A chave para um relacionamento menos conflituoso com as redes sociais é, segundo Renata, a mesma que deve ser sacada na vida além-tela: se auto-proteger, se cuidar, não facilitar que alguém invada a privacidade e acabe machucando. Mas essa não é uma postura que os adolescentes têm naturalmente – aliás, como já foi dito – eles nasceram e cresceram num ambiente de superexposição. Assim é dever da família educar para esse auto-cuidado hoje tão necessário. É papel da escola aprofundar essa discussão.
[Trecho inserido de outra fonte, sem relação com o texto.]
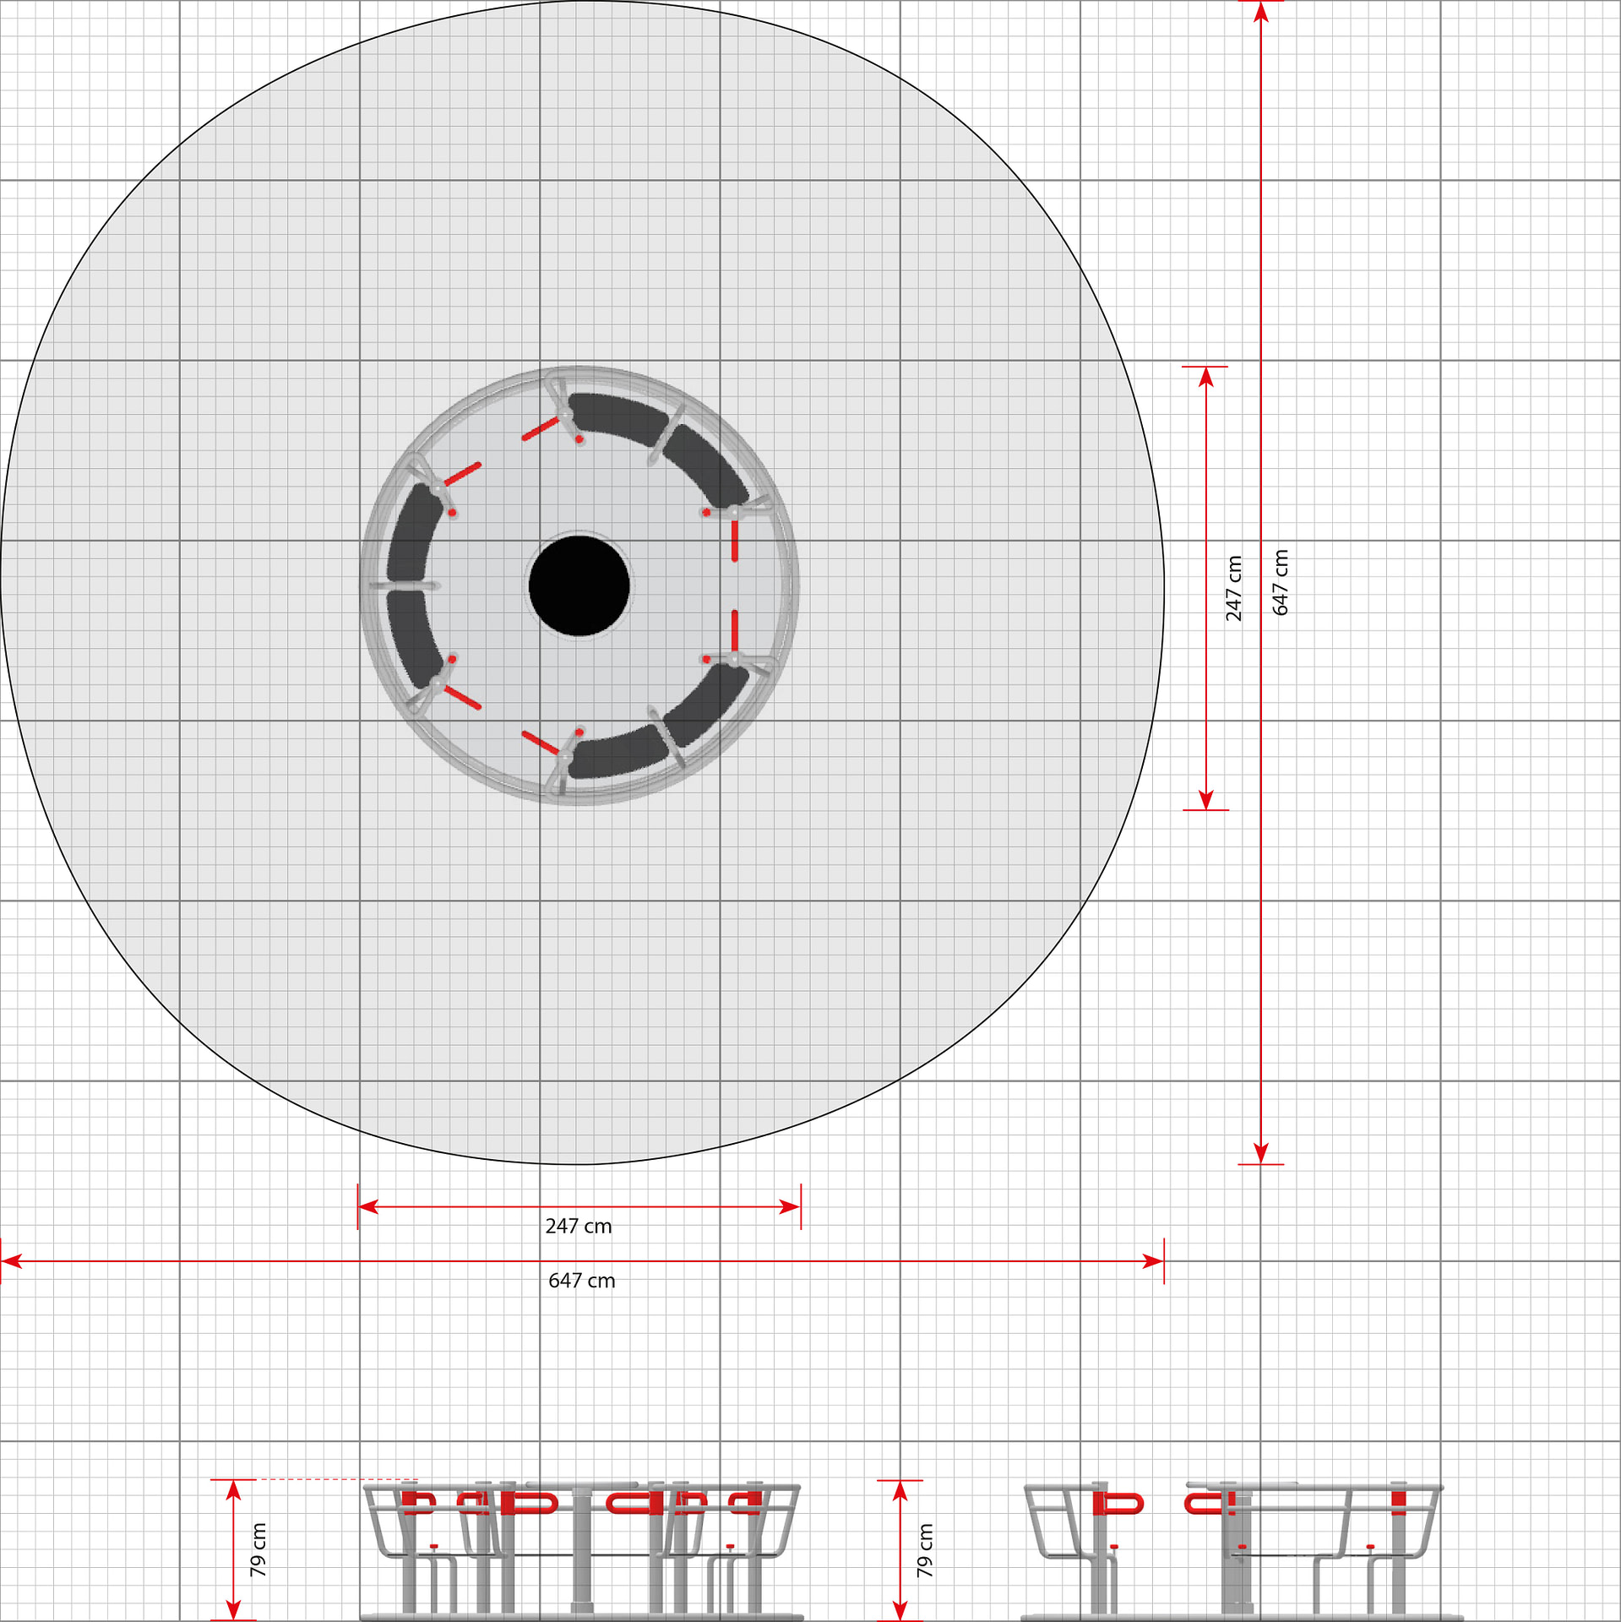This screenshot has height=1622, width=1621.
Task: Click left arrowhead of horizontal 647 cm line
Action: 12,1261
“Não acho que a escola é a principal responsável por essa educação não. A família precisa assumir essa tarefa. Mas a escola pode ser o lugar da reflexão”
“Não acho que a escola é a principal responsável por essa educação não. A família precisa assumir essa tarefa. Mas a escola pode ser o lugar da reflexão”, sugere a professora da UNESP. Os parâmetros curriculares contam com a chamada “orientação sexual” como tema a ser discutido transversalmente. O conceito está previsto e pode ser o início de conversas e debates sobre o assunto e um bom caminho para que meninos e meninas alcancem a maturidade necessária para não sofrerem situações perversas na rede.